▶ _Task item_
Reproduce the data below exactly. Skip the pictures.

[Stored items]
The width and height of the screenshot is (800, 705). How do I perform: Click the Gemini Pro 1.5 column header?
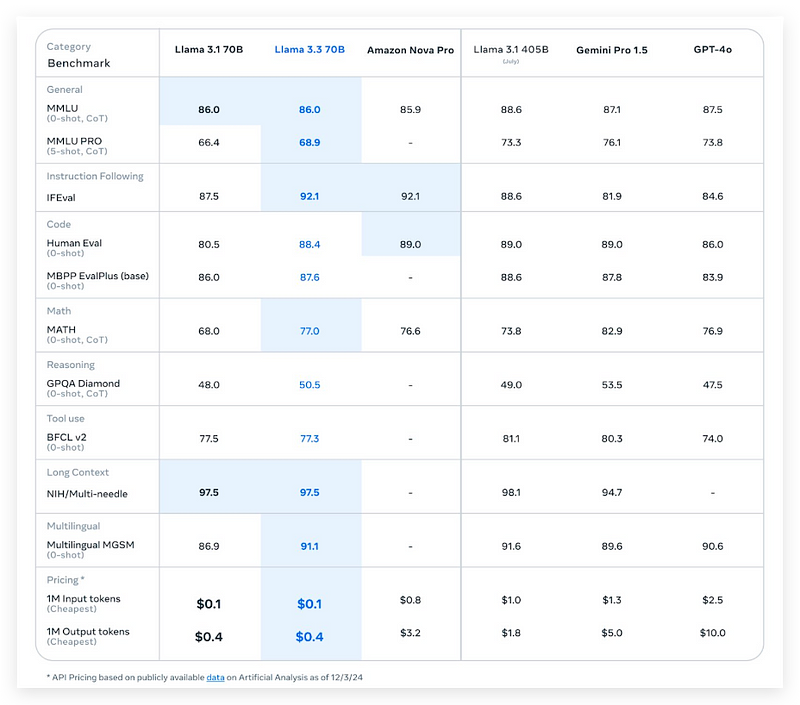pos(612,48)
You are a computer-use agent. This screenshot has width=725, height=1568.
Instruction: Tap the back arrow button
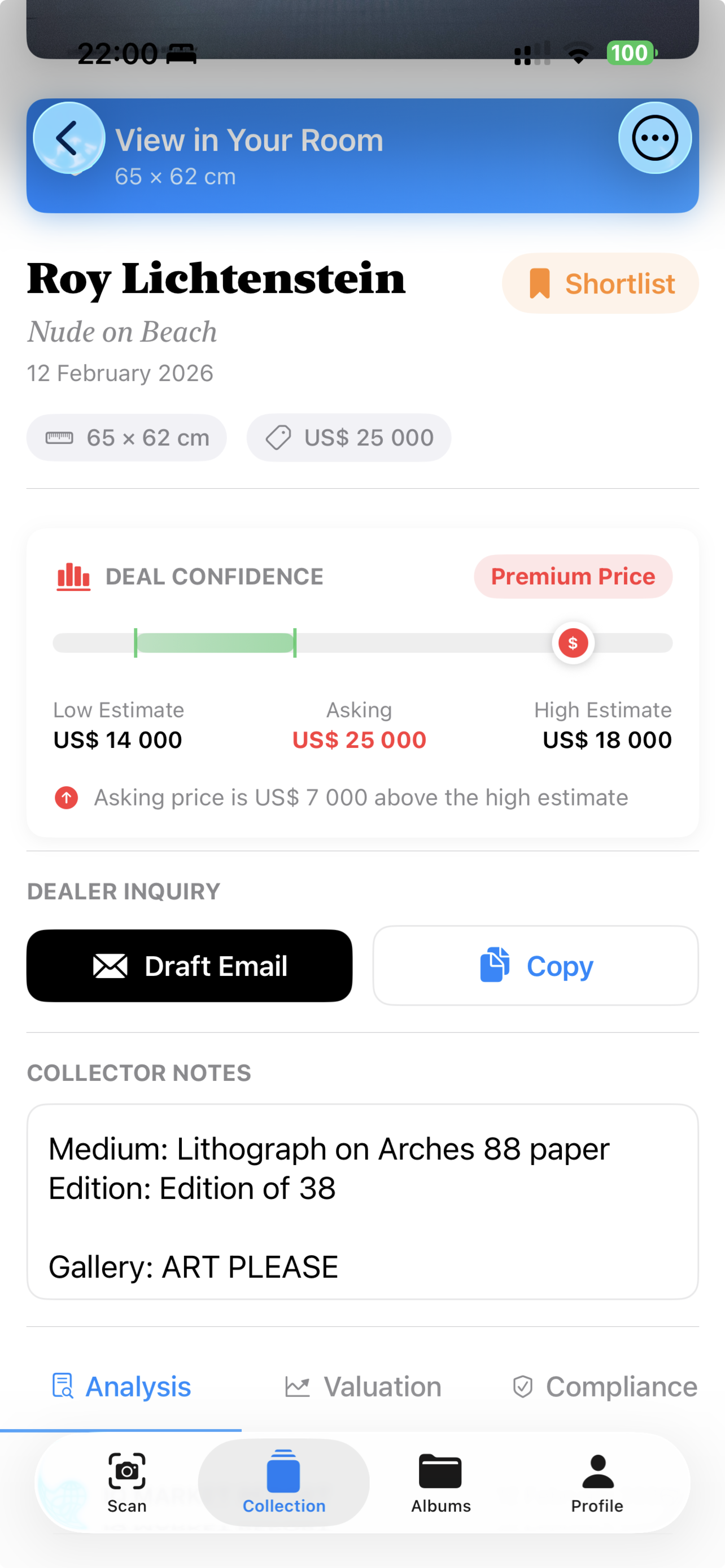[x=68, y=138]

▶ _Written reply_
The width and height of the screenshot is (800, 705). How do I perform: Click the Gemini Pro 1.5 column header?
pos(612,48)
You are a computer-use agent. This screenshot has width=725, height=1568.
Instruction: Tap the back arrow button
[x=68, y=138]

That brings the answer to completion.